Air Force Secretary Michael Wynne and Chief of Staff Gen. Michael Moseley lost their jobs after the March revelation that the Air Force had shipped nuclear missile components to Taiwan in 2006 (see GSN, March 25) and an August incident in which Air Force personnel mistakenly flew six nuclear weapons between air bases (see GSN, May 30).

The Taiwanese "incident represents a significant failure to ensure the security of sensitive military components. And more troubling, it depicts a pattern of poor performance that was highlighted to us following last year's incident involving the improper movement of nuclear weapons between Minot Air Force Base and Barksdale Air Force Base," Gates told reporters yesterday.

The lapses indicated that "the Air Force does not have a clear, dedicated authority responsible for the nuclear enterprise and who sets and maintains consistent, rigorous standards of operation," Gates added.  "The investigation concluded that these shortcomings resulted from an erosion of performance standards within the involved commands and a lack of effective Air Force leadership oversight."

He said the removal of the Air Force's top civilian and military officials was necessary to refocus the service's attention on "the stewardship of our nuclear deterrent."

"These actions are required because, first, the focus of the Air Force leadership has drifted with respect to perhaps its most sensitive mission."

Gates expressed annoyance with the Air Force leaders' response to the security lapses.

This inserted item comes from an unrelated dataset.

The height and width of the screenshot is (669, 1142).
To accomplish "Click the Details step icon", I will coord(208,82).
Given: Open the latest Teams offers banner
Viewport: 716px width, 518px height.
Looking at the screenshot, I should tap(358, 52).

"Only after two internationally sensitive incidents did Air Force leadership apply increased attention to the problem," he said.  "Even then, action to ensure a thorough investigation of what went wrong was not initiated by the Air Force leadership but required my intervention."

Gates did not name replacements yesterday, but did announce the creation of a task force to be chaired by James Schlesinger, a former secretary of defense, secretary of energy and CIA director.

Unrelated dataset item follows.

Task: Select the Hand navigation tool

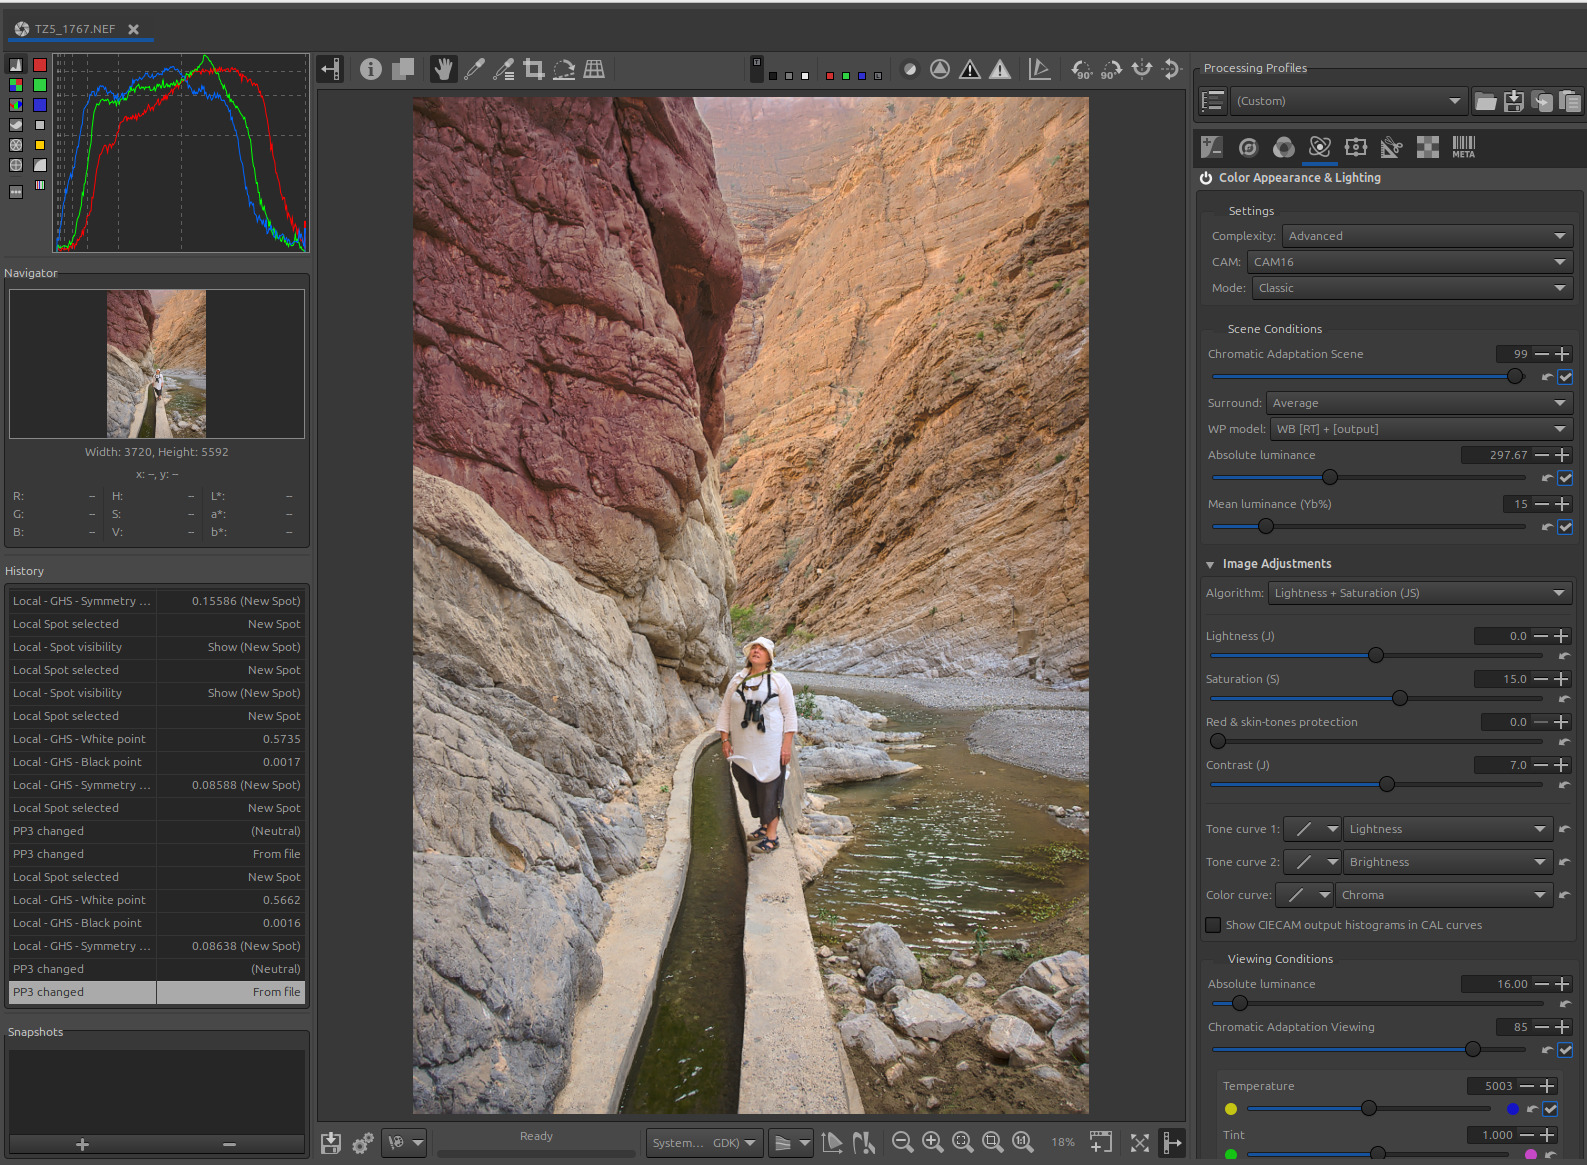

The panel would "recommend improvements necessary to ensure that the highest levels of accountability and control are maintained in the stewardship and operation of nuclear weapons, delivery vehicles and sensitive components," Gates said.

Within 60 days, the task force would recommend improvements on organizational and procedural issues, and 60 days after that would offer guidance on broader nuclear management concerns across the Pentagon, Gates said (Defense Department release, June 5).

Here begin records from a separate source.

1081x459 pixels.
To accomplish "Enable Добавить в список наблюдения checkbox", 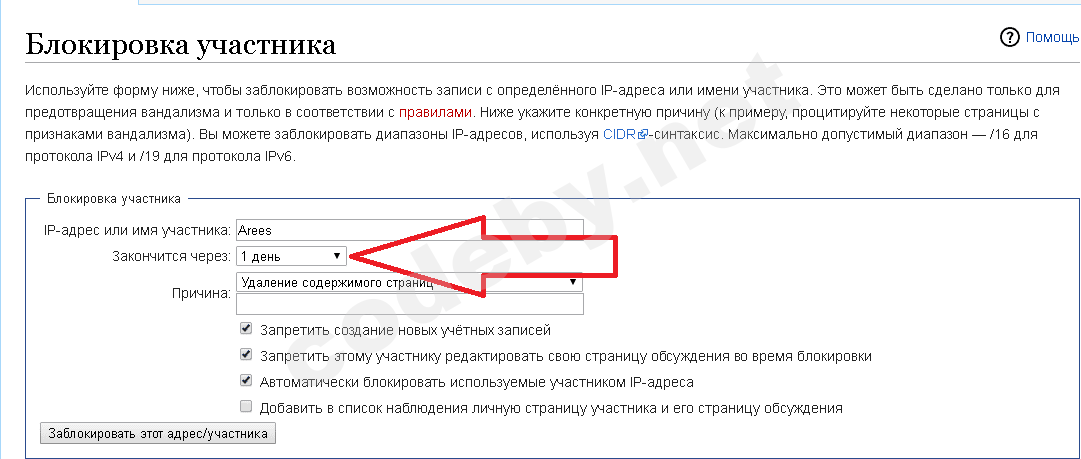I will pos(246,407).
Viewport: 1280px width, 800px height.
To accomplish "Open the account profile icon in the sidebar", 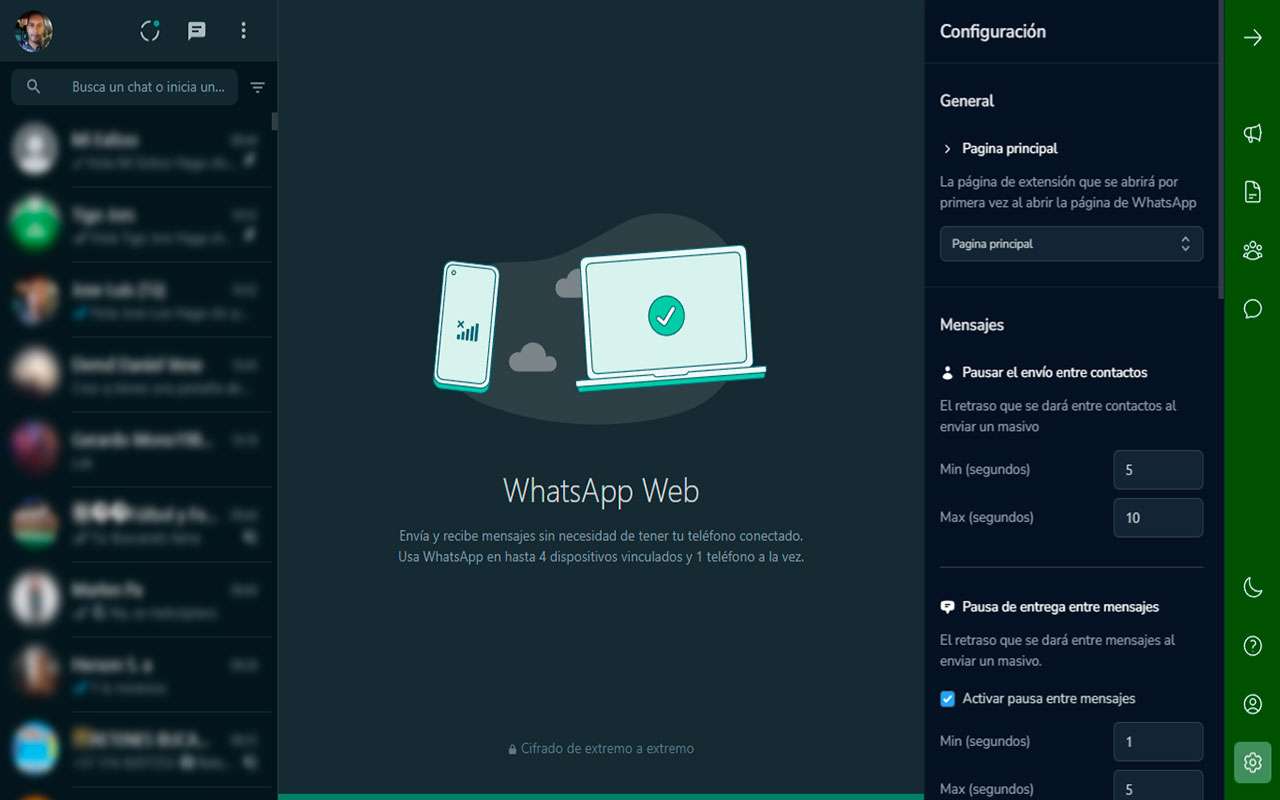I will click(x=1252, y=704).
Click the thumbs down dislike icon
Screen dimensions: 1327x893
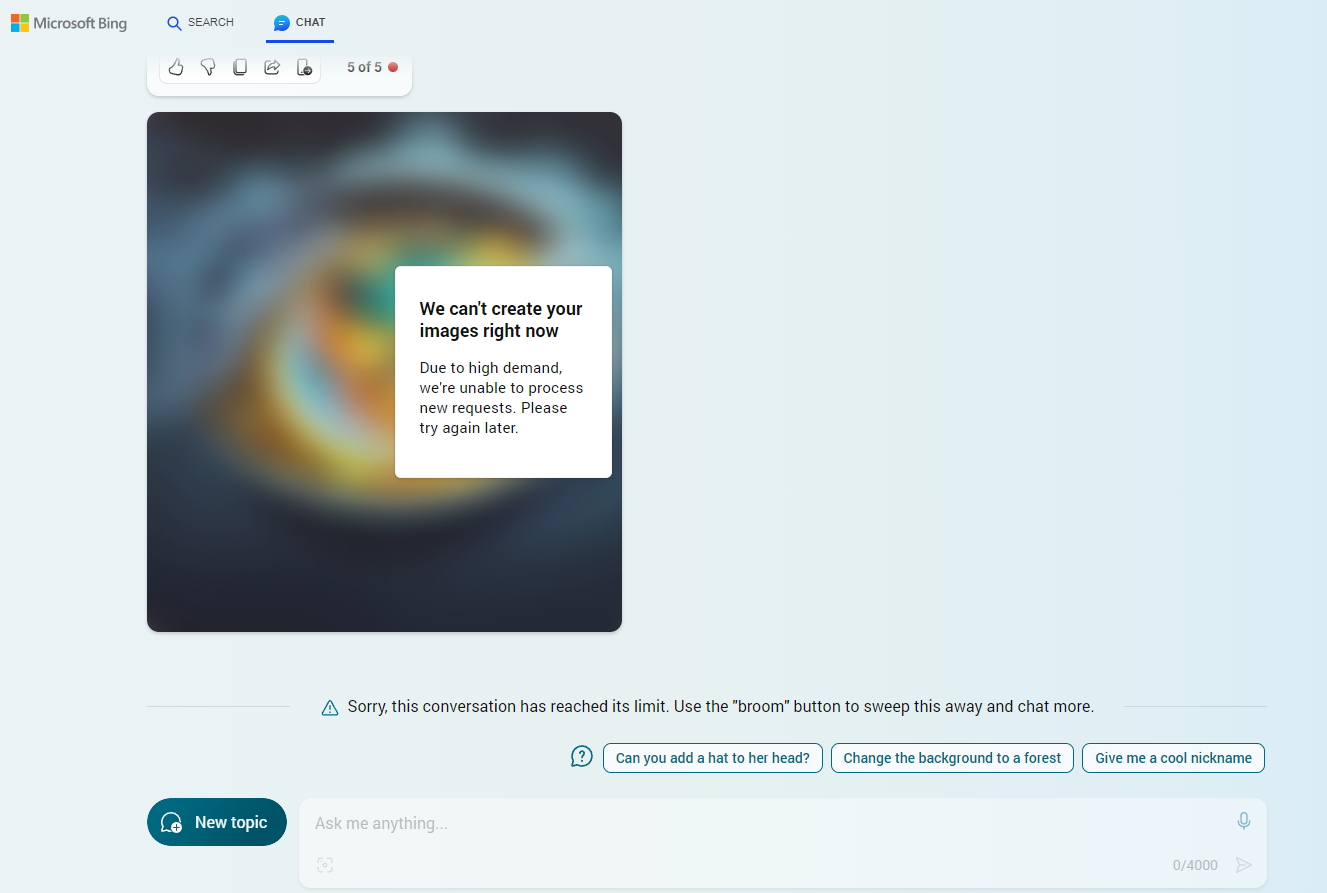pyautogui.click(x=208, y=67)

While the nuclear security errors have drawn great attention, other issues also contributed to the Air Force shake-up, according to several media outlets.

In particular, the Air Force had publicly advocated a desire to purchase more F-22 fighter aircraft than the Bush administration had requested, and the service had clashed with Gates over providing enough unpiloted aircraft to support U.S. ground forces in Iraq and Afghanistan, the Forth Worth Star-Telegram reported today.

"The proximate cause of the forced resignations was stewardship of nuclear weapons, but the rift between the Air Force and Secretary Gates' inner circle covered many more issues, from the way the Air Force provided intelligence to troops in Iraq to the way it selected its weapons priorities," said analyst Loren Thompson of the Lexington Institute (Cox/Vaughn, Fort Worth Star-Telegram, June 6).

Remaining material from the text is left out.